A True Story from Fitzwilliam, NH
In 2012, Lorraine and Peter MacDonald purchased a vacation home by the water in Fitzwilliam, New Hampshire – an “idyllic” spot. Unbeknownst to them, hell lay just around the corner.
As reported in the recent New Hampshire Supreme Court decision of MacDonald et al. v Jacobs (January 15, 2019), one Lisa Jacobs lived nearby in a family-owned property. Ms. Jacobs began a letter writing campaign accusing the MacDonalds of attempted murder, being liars and sociopaths, running a deceptive rental business, engaging in witness tampering and stalking, using illegal drugs, being alcoholics, driving drunk, and vandalizing her house. The MacDonalds feared for their lives, became anxious being in their own yard, lost sleep, had knots in their stomachs, and jumped “out of [their] chairs” when they heard a car coming down the road. So they sued.
The trial court found that the defendant, Lisa Jacobs, did indeed make all these statements, but the MacDonalds did not introduce evidence showing that anyone understood the statements to be defamatory. Sure, the statements were made, and they were false, but where is the proof of harm? Furthermore, the MacDonalds did not introduce evidence of monetary damages. (Usually, when one accuses another of causing harm, the plaintiff also needs to prove the wrongful act also cause actual damages, such as monetary loss (medical bills, lost business revenue, and the like).) Ms. Jacobs, therefore, asked the case be dismissed. Both the trial court and the supreme court thought otherwise.
When someone accuses another of a crime, or with activities which would tend to injure the person’s trade or business, the victim need not introduce evidence of actual damages. This sort of defamation is called slander or libel per se, and a victim may recover all damages “which would normally result from such a defamation, such as harm to one’s reputation.”
The jury went further and also awarded enhanced damages against Ms. Jacobs because she acted with “actual malice,” which the court defined as ill will, hatred, hostility or evil motive.

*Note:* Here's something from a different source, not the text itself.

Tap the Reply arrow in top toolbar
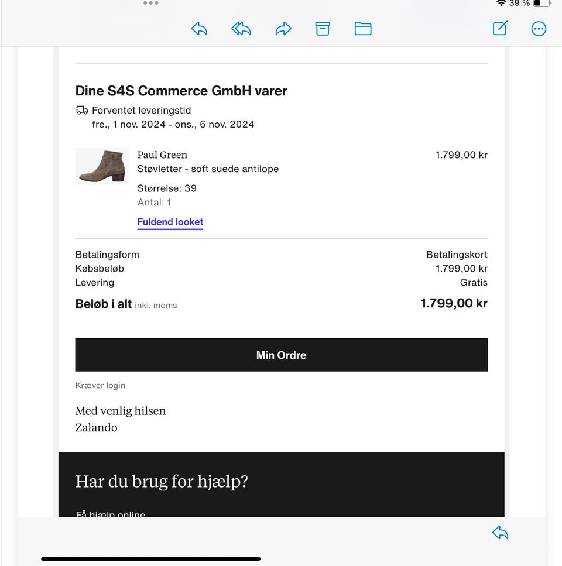 (199, 29)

Perhaps most fitting, the trial court also ordered Ms. Jacobs removed from her family’s property in Fitzwilliam, thus securing the peace the MacDonlds sought from their vacation home.
In one strange way, an extreme situation like this one is better than a lower-level annoyance from a neighbor because the MacDonalds ended up with an injunction, but the price was high. This decision, however, may embolden other people who suffer similar attacks to fight back.